Archive for June, 2004

Quis Custodiet Ipsos Custodes? Monitoring your monitoring system

Monday, June 21st, 2004

The group I’m in here at a major telecommunications provider has a nice little setup of HP’s OpenView and Remedy’s Action Request System.

OpenView listens for and seeks out problems with various internal
and customer-owned systems. When something serious occurs, it uses some
3rd party integration software (RemedySPI) to create a trouble ticket
in Remedy. Rules fire to assign the ticket to an appropriate “triage”
person. Notification is then sent to the assignee by email or text
pager, depending on the severity of the problem. There is a POTS modem
plugged into the Remedy box that is used to send text pages, and the
Remedy box is allowed to make outgoing SMTP connections to the Internet
to deliver e-mail.

Remedy and OpenView are linked so that closing the ticket removes
the corresponding event in OpenView, and the OpenView event is
annotated with the Remedy ticket number.

Both use an Oracle database to store information about tickets and events.

Each system (Remedy, OpenView, Oracle) runs on a separate piece of Sun hardware.

So we have 3 single-points-of-failure that could cause notification
of critical events to stop: Openview (the software, or the hardware
it’s running on), Remedy (likewise) or Oracle (likewise).

Additionally, failure of a single 100baseT switch or switch port would sever connectivity and take out the notification system.

I’d like to set up something that would detect a failure of one or more of the three critical systems, and notify someone.

Obviously this backup notification system has to be independent of
the three in question.
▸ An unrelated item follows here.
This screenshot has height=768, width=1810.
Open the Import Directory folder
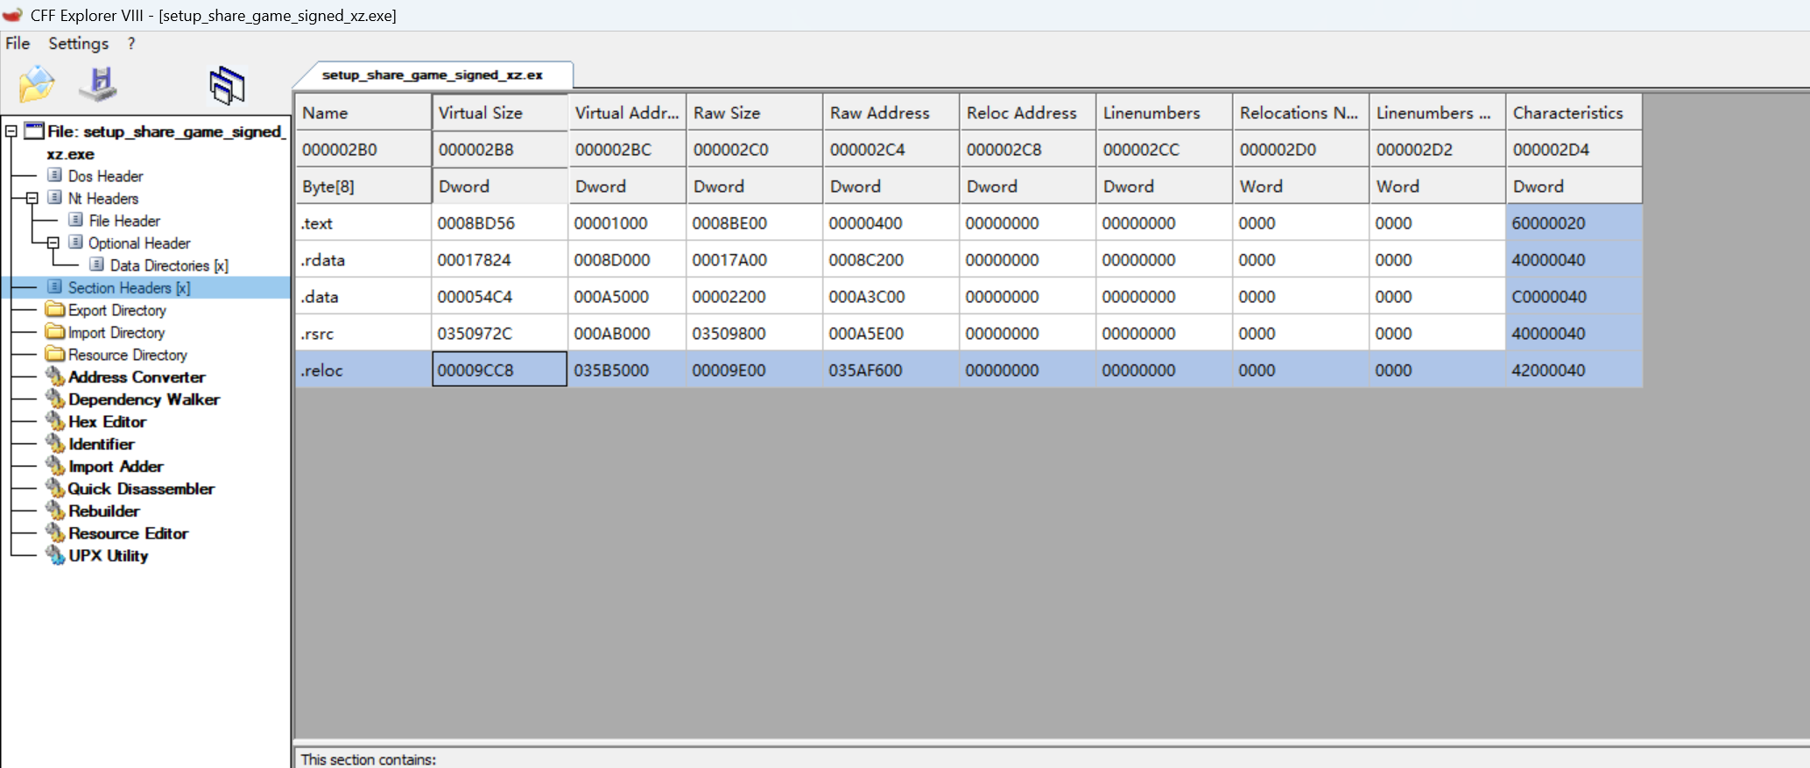(x=116, y=333)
So it should run on some 4th piece of hardware
which is plugged into a different switch. It would then poll or look
for heartbeats from the 3 systems, and use it’s own resources to notify
someone of a problem.

As far as I can see it would be OK if this backup monitoring box
used the same Internet connection, since e-mail is only used to deliver
lower-severity notifications, and a loss of Internet connectivity would
be a Critical-level event, which would use the POTS line to deliver the
notification.

The main monitoring system would then be set up to monitor the backup system, to make sure it’s running.

So… finally, to the question:

What software would you use to set up this monitoring/notification
system? Obviously one could install a completely parallel set of
[OpenView, Oracle, Remedy], but that would be overkill, as we only need
to monitor 3 machines and a few daemon processes.
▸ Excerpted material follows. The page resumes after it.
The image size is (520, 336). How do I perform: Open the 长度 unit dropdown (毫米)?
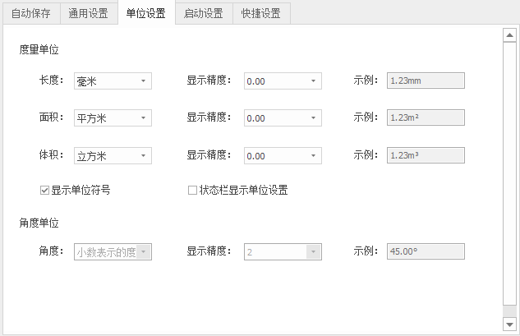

Is there some nice Open Source project out there that would allow me
to quickly solve this problem? Has anyone done something like this? Any
comments on my failure-mode analysis? Am I worrying about the right
things?

Comments

Three comments:

1. I’d make sure that the secondary monitoring system is monitored
by your fancy-dancy system, in case it fails (of course, if both fail
at once, you’re hosed, unless you want to add a third system, and so
on).

2. I don’t know how complex a system you need to do the secondary
monitoring. If all you want to answer is ‘is the software running?’ you
may be able to get by with a simple perl script running from cron (can
I make a connection to Oracle, etc). A quick look at SF and google
didn’t point out anything obviously of relevant to more complex cases.

3. How does Remedy send the text messages over the modem? You need
to consider that in your solution, for sure. Not sure how to do that in
perl.

Posted by: Dan Moore at June 21, 2004 03:33 PM

We use the open source solution: Nagios (http://www.nagios.org/).
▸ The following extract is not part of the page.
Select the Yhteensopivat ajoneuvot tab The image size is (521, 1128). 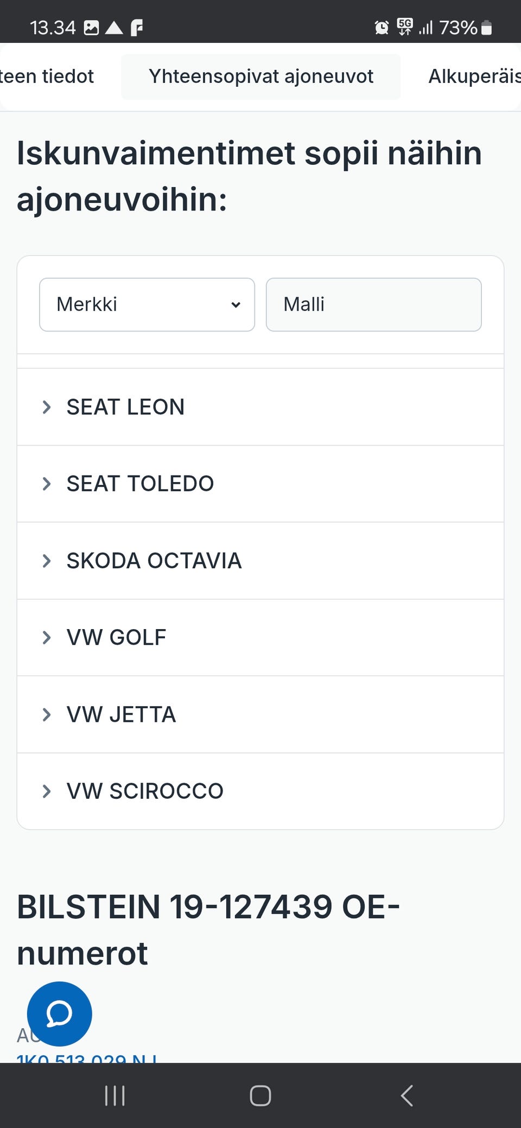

It has a simple plugin infrastructure so you can write a bit of Perl code to monitor anything.

It is simple, clean, and very easy to use.

Dion

Posted by: Dion Almaer at June 23, 2004 10:32 AM

Unix command line utility program conventions

Monday, June 7th, 2004

Sometimes a vendor supplies a command-line utility for performing some function that we want to use from within our scripts and programs.

There are some unwritten (at least as far as I can find) rules about how to write one of these utilities so it can be used properly.

Some vendors get this right. Others, not so much…

The Rules

Return an error status indicating success or failure. For bonus points, return multiple different error codes depending on what went wrong. (The Anna Karenina Principle)

And you know what? That’s about it. The rest (arguments, input/output locations, etc., etc.) really depends on the context and function of the item in quesiton. Though the following are useful:

  • Provide a useful usage message if invalid arguments are passed.
  • Provide an explict way (e.g. –help option) to ask for the above usage message.
  • Use GNU-style arguments.

But these are really for human consumption, not for use in a script.

Recent Failures

I won’t name names, but here are some of the failures I’ve seen recently. (And these are from Big Companies that should know better. Including one company that actually has its own version of Unix… they should really know better.)

  • utility always returns status 1. How the HECK am I supposed to know if it worked? Why are you always returning failure? Didn’t you read a single Unix man page? Didn’t you notice that non-zero exit codes mean failure?
  • -q option suppresses error messages to stdout/stderr… and suppresses the error code return as well. Take a look at diff(1) sometime. The -q option just suppresses the listing of the differences, but still returns the error code.

Strangely enough, these rules apply equally well to Windows command-line utilities. Yes, these do exist.

Another suggestion

If it can be done with a command-line utiltiy, then give us an API we can use.

If you even just create a simple C library, we can then wrap it into our favorite language as a Perl Extension Module, or a Java Native Interface (JNI) pacakge.

If you feel like creating a pure Java implementation of the Library, that would be good too.

From Dan Moore:

On a different tack, but still touching some of the same principles, you may want to check out the Command-Line Options section of the Art of Unix Programming

Originally Posted June 7, 2004 11:20 AM